Better trade partners
Europe, where Hall sees the economic mood as more upbeat, will have a positive impact here thanks to the Comprehensive Economic and Trade Agreement (CETA).
“If they’re positive, that’s 48% of the world’s GDP feeling good about itself again. That’s a very good thing,” he said.
Hall declares Canada a winner in the free trade agreement, and predicts auto exports to Europe will grow by 28.8%.
Robinet isn’t convinced Europe will rebound as quickly as North America.
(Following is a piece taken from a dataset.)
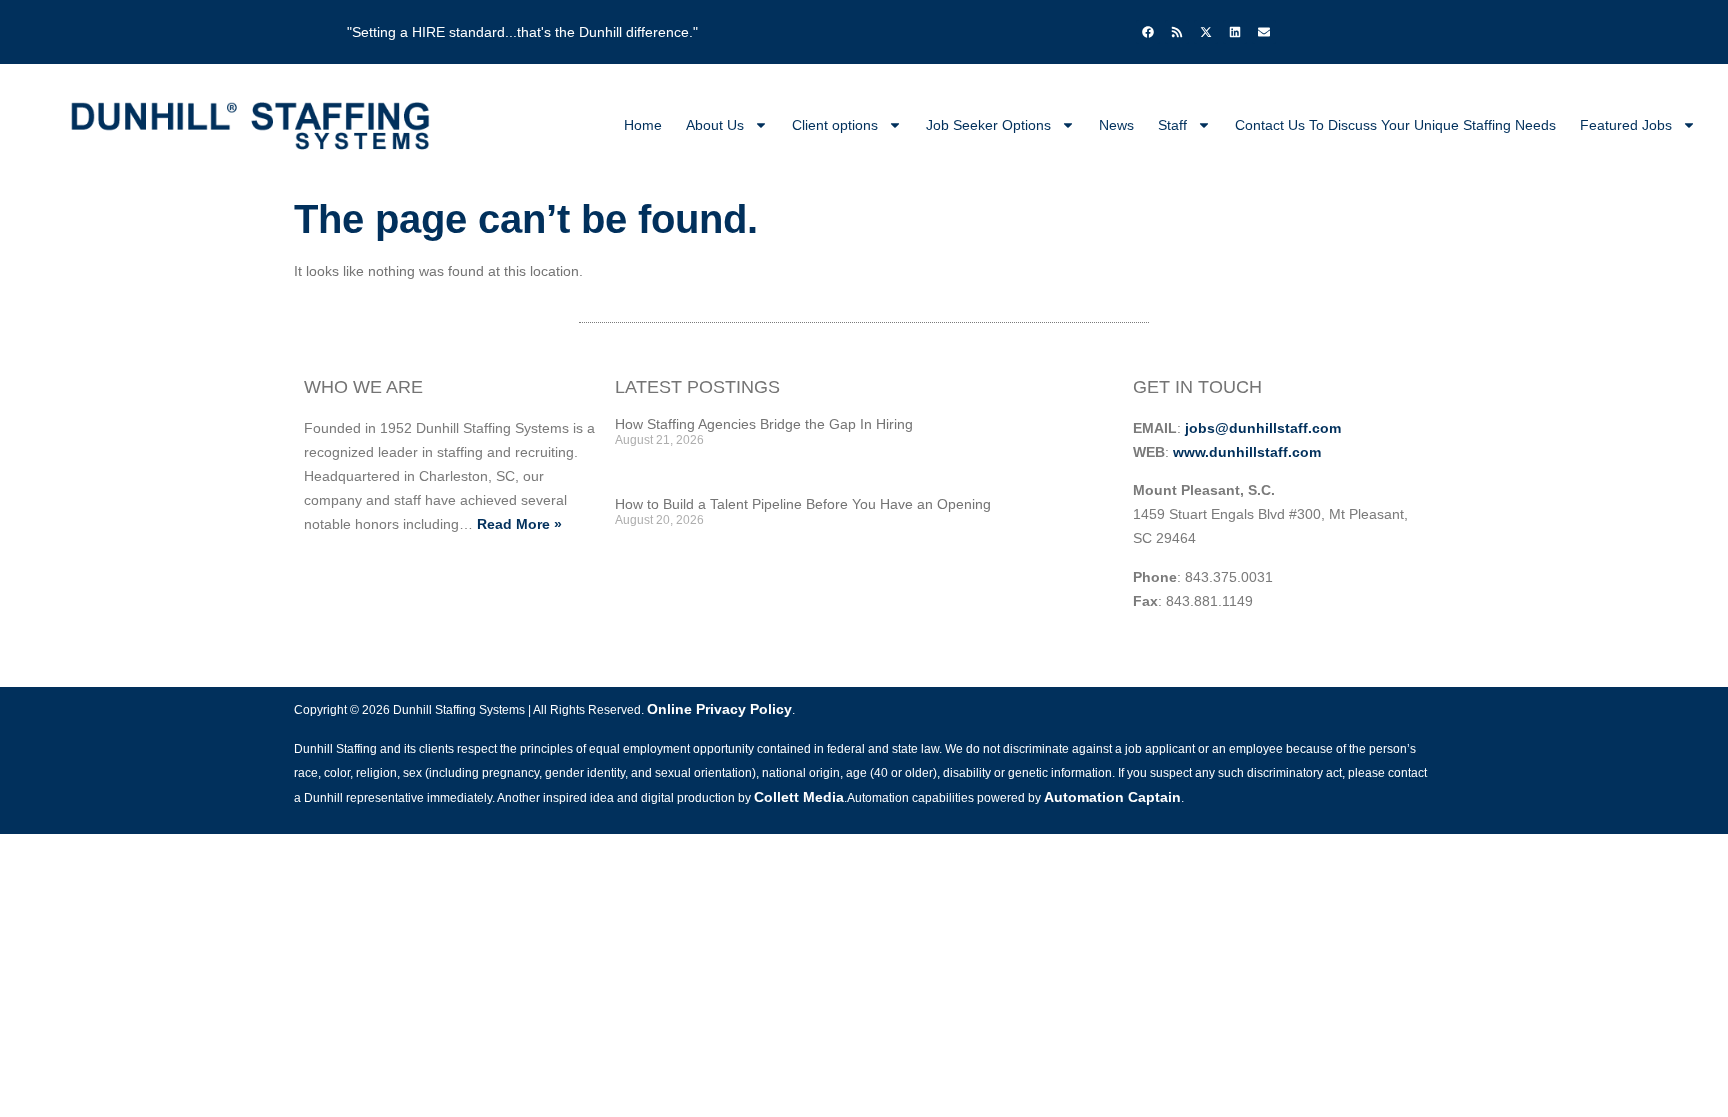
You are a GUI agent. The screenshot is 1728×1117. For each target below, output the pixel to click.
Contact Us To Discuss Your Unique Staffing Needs (1395, 125)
But he believes CETA will provide a greater roadmap for shifting capacity and he expects European automakers to increase production on Canadian, Mexican and US soil.
“Exports, expansion and localization will give North America a more stable footing,” he said.
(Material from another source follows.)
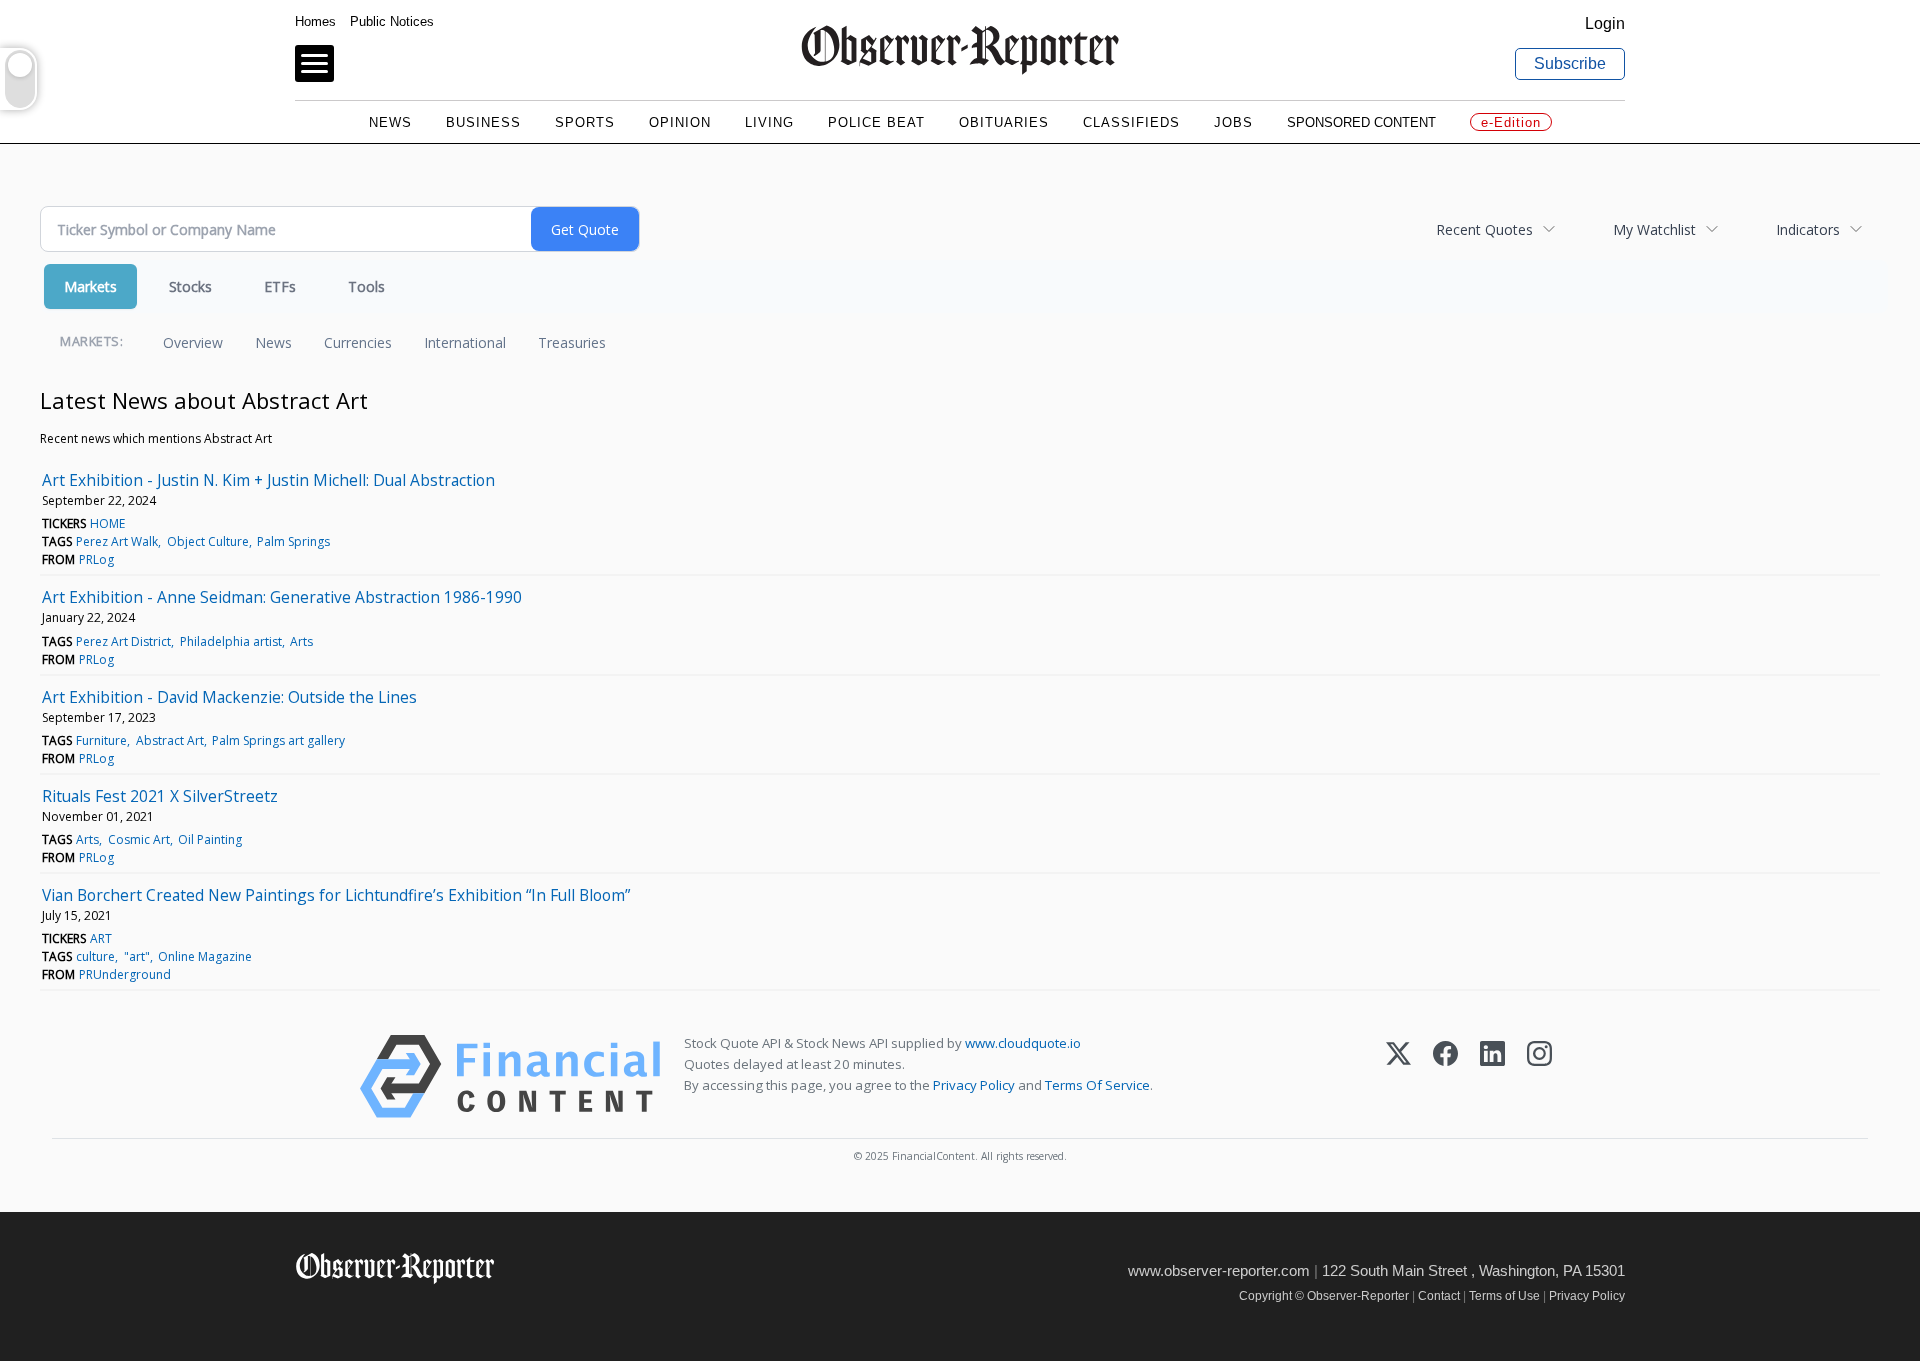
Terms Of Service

He believes the global revival will be by the US, which is expected to account for 80% of NAFTA auto demand in the near future with an 8.3% increase in North American vehicle production between 2014 and 2020.
Globally, Robinet’s production outlook predicts a 24% increase from 85 million to 106 million units between 2013 and 2021.
Launch activity, however, will decline in North America from 43 in 2014 to 32 by 2020. Globally, vehicle launches will decline from 130 in 2014 to 125 in 2019, possibly the result of a 60% increase in multi-regional platforms. Tightening US EPA fuel emissions standards that stiffen by 45% between 2016 and 2025 to 54.5 mpg are also a factor.
Those fuel emissions standards will cause NAFTA to begin to converge with global trends in the B, C and D segments, which will account for more than 60% of global volume by 2020. In NAFTA, Robinet estimates more than 75% of volume is D segment or smaller by 2020.
“Fuel emissions will be the toughest obstacle for car makers in the next 20 years,” he said. “To stiffen the regulations by 5% each year starting in 2016, each vehicle cycle will need to reach emissions reductions goals of 25%, which will have a big impact on the composition of new vehicles.”
He suspects a focus on weight reduction and the introduction of new materials such as aluminum will drive a technology development trend around powertrain and vehicle structure components.
Electrification will grow, too, but only after 2020.
These challenges will require manufacturers to up their technology game and see their businesses through a global lens.
“Canada has an abundance of advanced technology experts and companies that can lead on the world stage for the next generation of vehicles,” said a confident APMA president Steve Rodgers, hosting his final conference before a planned retiring in October.
Changes are coming, but that doesn’t mean the road ahead will be bumpy.